The boy must have permitted these advances that he might inflict the
greater disappointment when he spoke. "We don't want anything," he said,
insolently.
"Don't you?" the stranger returned. "I do. I want dinner. Go in and
tell your mother, and then show me where I can wash my hands."
The bold ease of the stranger seemed to daunt the boy, and he stood
irresolute. His dog came round the corner of the house at the first word
of the parley, and, while his master was making up his mind what to do,
he smelled at the stranger's legs. "Well, you can't have any dinner,"
said the boy, tentatively. The dog raised the bristles on his neck, and
showed his teeth with a snarl. The stranger promptly kicked him in the
jaw, and the dog ran off howling. "Come here, sir!" the boy called to
him, but the dog vanished round the house with a fading yelp.

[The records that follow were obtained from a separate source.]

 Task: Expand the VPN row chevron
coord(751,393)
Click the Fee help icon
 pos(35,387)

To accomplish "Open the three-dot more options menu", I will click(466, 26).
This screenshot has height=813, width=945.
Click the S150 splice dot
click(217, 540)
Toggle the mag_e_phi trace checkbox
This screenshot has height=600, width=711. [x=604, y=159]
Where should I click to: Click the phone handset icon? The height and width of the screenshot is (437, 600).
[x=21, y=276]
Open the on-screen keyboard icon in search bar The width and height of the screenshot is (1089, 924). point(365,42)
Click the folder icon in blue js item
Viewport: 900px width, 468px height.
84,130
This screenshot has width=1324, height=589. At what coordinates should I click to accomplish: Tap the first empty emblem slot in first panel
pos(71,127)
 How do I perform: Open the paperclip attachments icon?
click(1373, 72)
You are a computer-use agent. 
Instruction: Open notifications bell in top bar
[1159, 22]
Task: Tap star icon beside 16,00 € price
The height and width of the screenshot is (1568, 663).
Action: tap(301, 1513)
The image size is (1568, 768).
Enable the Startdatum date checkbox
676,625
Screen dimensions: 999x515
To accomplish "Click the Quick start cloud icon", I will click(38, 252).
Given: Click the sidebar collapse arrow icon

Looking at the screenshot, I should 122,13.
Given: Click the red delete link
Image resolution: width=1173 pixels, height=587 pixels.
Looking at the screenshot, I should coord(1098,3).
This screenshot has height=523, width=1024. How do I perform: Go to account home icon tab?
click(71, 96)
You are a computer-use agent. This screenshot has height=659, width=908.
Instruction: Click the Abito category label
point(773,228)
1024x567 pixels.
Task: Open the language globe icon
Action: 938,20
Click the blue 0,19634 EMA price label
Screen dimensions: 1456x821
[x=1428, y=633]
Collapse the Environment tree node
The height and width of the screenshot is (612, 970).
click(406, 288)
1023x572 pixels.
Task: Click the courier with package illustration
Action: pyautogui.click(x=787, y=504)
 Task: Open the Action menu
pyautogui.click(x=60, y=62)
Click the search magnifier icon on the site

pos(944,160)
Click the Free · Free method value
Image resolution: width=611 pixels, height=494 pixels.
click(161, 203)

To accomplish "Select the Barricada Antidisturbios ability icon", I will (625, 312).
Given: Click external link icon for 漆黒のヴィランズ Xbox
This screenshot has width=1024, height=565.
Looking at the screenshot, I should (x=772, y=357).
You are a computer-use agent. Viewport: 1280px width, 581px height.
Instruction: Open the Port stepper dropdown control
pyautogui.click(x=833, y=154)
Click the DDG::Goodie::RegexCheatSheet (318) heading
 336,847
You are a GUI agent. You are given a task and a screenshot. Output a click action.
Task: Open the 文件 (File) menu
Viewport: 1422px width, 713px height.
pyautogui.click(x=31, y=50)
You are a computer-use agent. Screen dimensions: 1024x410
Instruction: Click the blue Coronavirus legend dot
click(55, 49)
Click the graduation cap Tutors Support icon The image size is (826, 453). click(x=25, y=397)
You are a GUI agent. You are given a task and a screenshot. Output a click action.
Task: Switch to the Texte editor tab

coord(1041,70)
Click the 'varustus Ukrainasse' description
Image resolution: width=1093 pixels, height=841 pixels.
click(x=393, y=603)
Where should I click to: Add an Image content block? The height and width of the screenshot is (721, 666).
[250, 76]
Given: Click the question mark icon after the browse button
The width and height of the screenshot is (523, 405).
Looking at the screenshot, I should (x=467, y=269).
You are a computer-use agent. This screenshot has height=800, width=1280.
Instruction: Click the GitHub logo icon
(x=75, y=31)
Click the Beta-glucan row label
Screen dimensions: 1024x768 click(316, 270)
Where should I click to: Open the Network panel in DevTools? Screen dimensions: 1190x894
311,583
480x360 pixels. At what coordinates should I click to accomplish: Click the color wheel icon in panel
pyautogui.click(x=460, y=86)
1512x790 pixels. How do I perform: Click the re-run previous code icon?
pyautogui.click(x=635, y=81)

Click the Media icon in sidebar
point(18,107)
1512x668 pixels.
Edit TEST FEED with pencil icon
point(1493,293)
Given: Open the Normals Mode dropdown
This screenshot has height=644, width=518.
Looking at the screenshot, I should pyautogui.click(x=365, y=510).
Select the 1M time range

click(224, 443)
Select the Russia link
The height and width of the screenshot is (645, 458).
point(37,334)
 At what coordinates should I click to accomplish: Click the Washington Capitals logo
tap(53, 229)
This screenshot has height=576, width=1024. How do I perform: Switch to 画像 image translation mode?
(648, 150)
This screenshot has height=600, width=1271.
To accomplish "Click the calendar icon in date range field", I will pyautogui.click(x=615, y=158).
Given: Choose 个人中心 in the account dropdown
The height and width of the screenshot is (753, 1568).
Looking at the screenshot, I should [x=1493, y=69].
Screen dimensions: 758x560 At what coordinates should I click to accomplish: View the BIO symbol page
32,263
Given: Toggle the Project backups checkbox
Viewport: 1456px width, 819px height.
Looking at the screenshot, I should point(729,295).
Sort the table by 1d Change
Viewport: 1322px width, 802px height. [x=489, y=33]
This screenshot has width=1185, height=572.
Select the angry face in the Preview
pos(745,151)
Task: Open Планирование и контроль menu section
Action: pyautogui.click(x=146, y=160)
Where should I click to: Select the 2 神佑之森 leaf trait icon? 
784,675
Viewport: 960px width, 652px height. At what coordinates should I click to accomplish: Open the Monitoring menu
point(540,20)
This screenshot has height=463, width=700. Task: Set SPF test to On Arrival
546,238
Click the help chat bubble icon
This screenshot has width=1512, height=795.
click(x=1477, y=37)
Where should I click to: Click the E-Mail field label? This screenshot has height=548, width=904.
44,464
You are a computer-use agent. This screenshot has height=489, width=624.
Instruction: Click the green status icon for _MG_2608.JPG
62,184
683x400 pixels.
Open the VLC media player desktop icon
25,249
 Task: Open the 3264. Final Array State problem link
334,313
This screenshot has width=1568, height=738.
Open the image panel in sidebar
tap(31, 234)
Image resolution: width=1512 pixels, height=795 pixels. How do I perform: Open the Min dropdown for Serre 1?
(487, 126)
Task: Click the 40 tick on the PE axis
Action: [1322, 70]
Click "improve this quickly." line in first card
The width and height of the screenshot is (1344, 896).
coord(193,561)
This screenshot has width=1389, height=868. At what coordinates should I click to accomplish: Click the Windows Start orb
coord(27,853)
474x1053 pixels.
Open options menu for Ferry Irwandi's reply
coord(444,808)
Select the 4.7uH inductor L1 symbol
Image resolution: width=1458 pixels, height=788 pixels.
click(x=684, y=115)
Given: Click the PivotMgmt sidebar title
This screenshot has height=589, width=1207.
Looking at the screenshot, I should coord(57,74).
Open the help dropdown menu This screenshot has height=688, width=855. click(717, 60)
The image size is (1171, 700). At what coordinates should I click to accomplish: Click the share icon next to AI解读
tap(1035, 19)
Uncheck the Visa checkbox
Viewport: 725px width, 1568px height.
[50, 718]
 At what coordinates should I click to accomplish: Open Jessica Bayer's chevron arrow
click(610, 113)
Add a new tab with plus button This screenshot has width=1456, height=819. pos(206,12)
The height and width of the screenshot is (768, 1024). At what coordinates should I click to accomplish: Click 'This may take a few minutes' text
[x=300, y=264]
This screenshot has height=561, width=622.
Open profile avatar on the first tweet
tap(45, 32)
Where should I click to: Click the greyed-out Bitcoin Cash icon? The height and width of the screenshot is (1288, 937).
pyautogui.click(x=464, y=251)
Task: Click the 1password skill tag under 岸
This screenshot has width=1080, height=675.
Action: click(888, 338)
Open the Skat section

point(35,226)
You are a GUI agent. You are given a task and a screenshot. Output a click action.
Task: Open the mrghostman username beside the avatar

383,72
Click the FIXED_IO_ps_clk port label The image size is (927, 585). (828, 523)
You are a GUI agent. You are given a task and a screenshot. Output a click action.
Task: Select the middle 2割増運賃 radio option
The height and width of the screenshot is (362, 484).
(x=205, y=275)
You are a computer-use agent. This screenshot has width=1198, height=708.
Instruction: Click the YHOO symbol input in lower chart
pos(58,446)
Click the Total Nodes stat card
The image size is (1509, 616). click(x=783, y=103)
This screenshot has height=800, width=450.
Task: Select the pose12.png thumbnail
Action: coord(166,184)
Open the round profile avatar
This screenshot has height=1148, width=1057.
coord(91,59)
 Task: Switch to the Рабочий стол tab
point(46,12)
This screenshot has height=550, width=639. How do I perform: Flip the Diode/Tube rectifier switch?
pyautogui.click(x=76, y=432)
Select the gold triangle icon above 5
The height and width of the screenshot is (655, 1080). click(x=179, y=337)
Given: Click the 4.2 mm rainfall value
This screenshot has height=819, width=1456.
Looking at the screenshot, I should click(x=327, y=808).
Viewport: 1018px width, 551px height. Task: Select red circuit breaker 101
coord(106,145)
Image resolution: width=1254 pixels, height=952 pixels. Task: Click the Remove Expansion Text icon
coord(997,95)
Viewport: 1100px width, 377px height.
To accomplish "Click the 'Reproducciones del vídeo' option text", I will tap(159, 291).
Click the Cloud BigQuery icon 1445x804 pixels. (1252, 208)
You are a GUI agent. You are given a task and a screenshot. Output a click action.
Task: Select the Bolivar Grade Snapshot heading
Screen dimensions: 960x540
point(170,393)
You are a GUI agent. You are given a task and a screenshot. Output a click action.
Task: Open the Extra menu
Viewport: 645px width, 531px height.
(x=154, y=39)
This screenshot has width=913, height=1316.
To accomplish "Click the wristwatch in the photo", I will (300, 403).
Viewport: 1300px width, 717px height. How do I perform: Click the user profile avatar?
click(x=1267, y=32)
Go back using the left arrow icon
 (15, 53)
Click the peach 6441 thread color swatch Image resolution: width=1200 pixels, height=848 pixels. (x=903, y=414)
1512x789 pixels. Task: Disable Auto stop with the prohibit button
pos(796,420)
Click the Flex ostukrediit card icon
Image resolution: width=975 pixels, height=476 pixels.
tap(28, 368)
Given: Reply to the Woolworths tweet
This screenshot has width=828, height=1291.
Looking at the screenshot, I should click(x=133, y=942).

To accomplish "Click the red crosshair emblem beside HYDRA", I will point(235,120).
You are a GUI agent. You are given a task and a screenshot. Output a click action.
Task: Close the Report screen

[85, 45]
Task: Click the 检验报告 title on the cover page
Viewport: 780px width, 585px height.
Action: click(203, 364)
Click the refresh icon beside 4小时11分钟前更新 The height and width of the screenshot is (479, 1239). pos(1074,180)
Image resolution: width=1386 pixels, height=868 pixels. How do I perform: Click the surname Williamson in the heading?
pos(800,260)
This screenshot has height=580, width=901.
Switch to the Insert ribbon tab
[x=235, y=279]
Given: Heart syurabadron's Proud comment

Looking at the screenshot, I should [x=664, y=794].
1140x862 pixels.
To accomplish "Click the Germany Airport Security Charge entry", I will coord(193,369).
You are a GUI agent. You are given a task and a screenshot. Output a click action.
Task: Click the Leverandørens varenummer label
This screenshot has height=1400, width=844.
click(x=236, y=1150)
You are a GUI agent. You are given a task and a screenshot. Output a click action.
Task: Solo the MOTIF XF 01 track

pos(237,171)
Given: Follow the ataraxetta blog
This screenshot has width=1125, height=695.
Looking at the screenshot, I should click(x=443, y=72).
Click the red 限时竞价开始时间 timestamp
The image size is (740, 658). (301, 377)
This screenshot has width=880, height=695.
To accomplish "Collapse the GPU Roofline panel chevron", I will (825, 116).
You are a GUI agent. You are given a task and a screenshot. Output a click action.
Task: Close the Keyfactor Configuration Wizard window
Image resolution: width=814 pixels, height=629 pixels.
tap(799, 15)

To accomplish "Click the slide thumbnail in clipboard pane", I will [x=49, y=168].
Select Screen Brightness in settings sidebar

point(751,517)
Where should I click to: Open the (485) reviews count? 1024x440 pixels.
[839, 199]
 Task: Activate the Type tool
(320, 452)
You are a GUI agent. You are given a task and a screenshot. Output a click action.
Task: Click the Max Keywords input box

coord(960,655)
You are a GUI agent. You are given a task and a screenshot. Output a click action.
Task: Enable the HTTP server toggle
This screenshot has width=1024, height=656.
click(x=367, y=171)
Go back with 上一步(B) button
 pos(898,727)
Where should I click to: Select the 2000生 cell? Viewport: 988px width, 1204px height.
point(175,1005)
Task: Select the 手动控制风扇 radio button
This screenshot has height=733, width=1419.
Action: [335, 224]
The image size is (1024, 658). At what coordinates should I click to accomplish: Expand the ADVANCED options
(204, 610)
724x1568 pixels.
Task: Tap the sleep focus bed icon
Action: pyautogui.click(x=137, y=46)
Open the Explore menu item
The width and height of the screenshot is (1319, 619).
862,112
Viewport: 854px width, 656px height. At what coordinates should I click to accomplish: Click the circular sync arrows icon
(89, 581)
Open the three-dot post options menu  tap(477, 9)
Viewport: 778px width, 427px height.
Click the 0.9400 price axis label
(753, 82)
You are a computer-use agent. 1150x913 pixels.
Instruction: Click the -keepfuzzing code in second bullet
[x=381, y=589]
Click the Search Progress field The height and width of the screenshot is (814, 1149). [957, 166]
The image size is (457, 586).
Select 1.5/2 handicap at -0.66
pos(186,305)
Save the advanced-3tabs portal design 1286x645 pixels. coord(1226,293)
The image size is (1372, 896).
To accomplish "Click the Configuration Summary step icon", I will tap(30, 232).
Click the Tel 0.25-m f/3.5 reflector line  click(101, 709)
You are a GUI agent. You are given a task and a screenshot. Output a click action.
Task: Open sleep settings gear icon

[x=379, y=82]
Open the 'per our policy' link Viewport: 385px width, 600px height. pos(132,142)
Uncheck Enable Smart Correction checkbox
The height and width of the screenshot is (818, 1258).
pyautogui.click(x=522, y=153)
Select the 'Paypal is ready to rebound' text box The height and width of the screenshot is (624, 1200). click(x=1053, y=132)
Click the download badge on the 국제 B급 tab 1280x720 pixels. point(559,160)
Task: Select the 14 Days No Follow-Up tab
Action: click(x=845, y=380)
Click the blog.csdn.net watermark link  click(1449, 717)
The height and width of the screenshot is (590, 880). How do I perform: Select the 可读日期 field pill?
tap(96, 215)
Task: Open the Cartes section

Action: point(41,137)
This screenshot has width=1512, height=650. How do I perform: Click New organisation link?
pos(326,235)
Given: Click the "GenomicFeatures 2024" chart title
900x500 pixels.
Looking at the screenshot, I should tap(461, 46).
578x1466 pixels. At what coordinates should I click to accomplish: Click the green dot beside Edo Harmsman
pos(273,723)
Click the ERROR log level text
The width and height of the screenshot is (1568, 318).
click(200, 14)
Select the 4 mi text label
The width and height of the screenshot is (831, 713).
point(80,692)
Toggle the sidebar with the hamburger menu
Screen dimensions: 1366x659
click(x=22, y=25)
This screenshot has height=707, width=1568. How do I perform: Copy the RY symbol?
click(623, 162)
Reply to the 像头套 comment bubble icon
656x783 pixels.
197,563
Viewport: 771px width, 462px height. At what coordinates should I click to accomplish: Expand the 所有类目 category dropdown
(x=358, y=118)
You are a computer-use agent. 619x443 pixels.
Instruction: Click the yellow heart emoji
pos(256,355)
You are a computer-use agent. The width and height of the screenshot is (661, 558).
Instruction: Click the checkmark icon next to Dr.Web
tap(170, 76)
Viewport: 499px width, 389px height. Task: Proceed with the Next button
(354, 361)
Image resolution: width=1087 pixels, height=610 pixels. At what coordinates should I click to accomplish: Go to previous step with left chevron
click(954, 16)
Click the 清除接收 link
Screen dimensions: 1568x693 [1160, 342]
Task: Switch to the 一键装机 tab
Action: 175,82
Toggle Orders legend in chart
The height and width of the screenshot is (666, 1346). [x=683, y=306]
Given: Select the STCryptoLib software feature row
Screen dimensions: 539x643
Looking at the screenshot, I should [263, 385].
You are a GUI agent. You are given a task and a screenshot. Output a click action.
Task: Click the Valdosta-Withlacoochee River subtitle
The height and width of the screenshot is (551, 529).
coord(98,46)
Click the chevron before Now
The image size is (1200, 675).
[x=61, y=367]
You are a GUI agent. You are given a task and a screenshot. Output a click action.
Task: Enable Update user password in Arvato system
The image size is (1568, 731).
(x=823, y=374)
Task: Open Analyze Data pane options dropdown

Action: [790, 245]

"Now, young man," said the stranger, "will you go and do as you're bid?
I'm ready to pay for my dinner, and you can say so." The boy stared at
him, slowly taking in the facts of his costume, with eyes that climbed
from the heavy shoes up the legs of his thick-ribbed stockings and his
knickerbockers, past the pleats and belt of his Norfolk jacket, to the
red neckcloth tied under the loose collar of his flannel outing-shirt,
and so by his face, with its soft, young beard and its quiet eyes, to the
top of his braidless, bandless slouch hat of soft felt. It was one of
the earliest costumes of the kind that had shown itself in the hill
country, and it was altogether new to the boy. "Come," said the wearer
of it, "don't stand on the order of your going, but go at once," and he
sat down on the steps with his back to the boy, who heard these strange
terms of command with a face of vague envy.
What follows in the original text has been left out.